First, there is the case of an unsecured loan where it is necessary for the borrower to make all the payment payments as an individual individual, but there are also those types of loans called unsecured business loans where the borrower is not a natural person but a company, and finally there is an unsecured loan with personal guarantee, in which there is a guarantee, not by the borrower who in this case is a company, but by a person who assumes the status of guarantor to repay the loan in full.
Benefits & risks of personal lending to financial institutions
Of course, these personal loans offer extensive benefits to the borrower and a great deal of risk for the lender, so the latter grants loan on the condition that the borrower meets a number of requirements, making them practically a kind of reward for customer loyalty.
One of the fundamental requirements imposed by banks such as Bank of America to grant access to these loans is the credit score by the borrower. Because this kind of indicator provides an idea of the borrower’s ability to repay.
In addition, by assuming greater risk with this type of lending, financial institutions tend to set a higher interest rate, just as they set a lower credit line limit.
Similarly, the restrictions or penalties on these loans are more susceptible than other loans, increasing the possibility of loan denial.

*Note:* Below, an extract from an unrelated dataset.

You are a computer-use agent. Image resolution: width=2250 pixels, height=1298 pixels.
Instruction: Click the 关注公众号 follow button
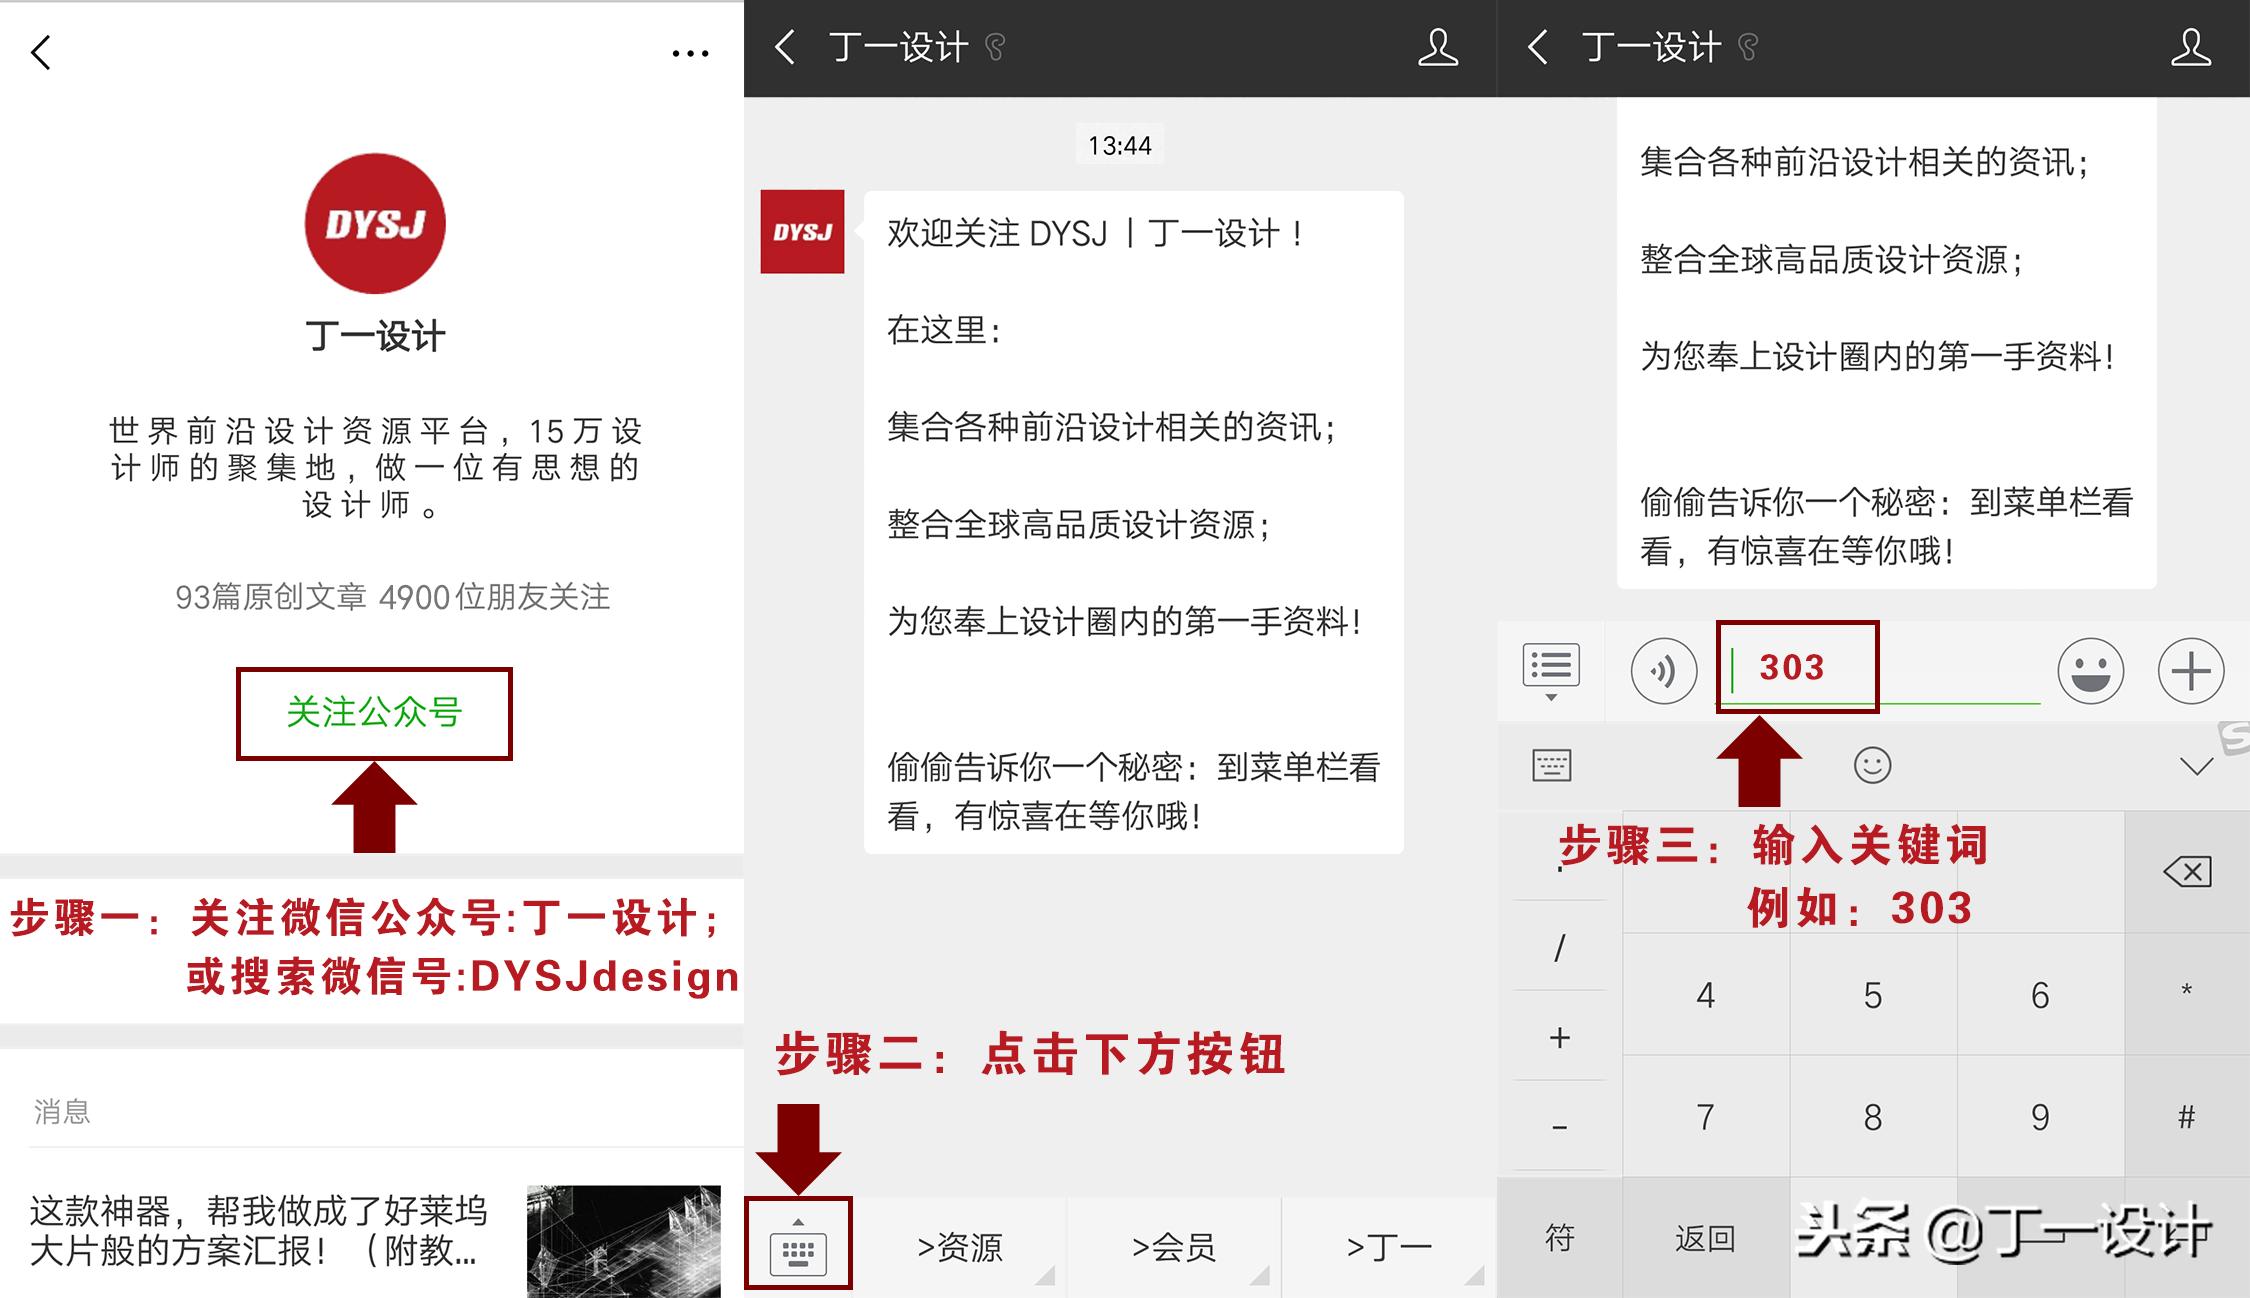(x=375, y=714)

On the other hand, certain banks in USA impose fines and penalties on those who try to consolidate their debts with a personal loan.
Because these types of loans are riskier for any lending institution, they carry a higher interest rate and have lower credit line limits than other secured loans. Also, bank cannot offer you debt consolidation loans if they think you are likely to get into debt trouble.
What purpose such loans can be used for?
The use of unsecured personal loans varies, because they can be used to consolidate other debts, such as credit cards and other high-interest debts, by combining these debts into one more manageable and lower-interest loan, and can also be used to pay for education or health care expenses.
These unsecured loans contain higher risks for the financial institution because there is no collateral to back up the debt in case the loan is in default. As a result, they may be more difficult to obtain, carry a higher interest rate, and have lower limits, usually as low as US$5,000.